■ **Short problem**: From the forum thread below, list every packing material the poster says was put into the shipment, using the thread's own words.

Then another layer of bubble wrap ontop of them.

Then I tossed in a few extra items just cause I like the guy. I wasn't too worried about the plants since they where being overnighted. I then filled the remaining space of the container with bubble wrap so there would be no movement.










Since the box was bigger than the cooler I wedged even more sytrofoam insulation to keep the box from being smashed and extra insulation. 










and two layers of foam ontop to complete the packing job! 










Should be able to stand on this box without denting it :mrgreen: 

Now to sit around for the next 24 hours praying my little guys make it to their destination safely and in a timely mannor...c'mon fedex no wammie :roll:


----------



## ExoticPocket (Dec 23, 2010)

Haha. Thats a lot of styrofoam!! I think it will get the job done though. What's the plant with the white spots on it?


----------



## D3monic (Feb 8, 2010)

■ **Available data**:
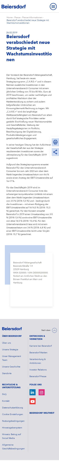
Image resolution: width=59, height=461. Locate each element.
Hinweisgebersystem (12, 428)
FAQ (4, 394)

■ **Exercise answer**:
- bubble wrap
- sytrofoam insulation
- foam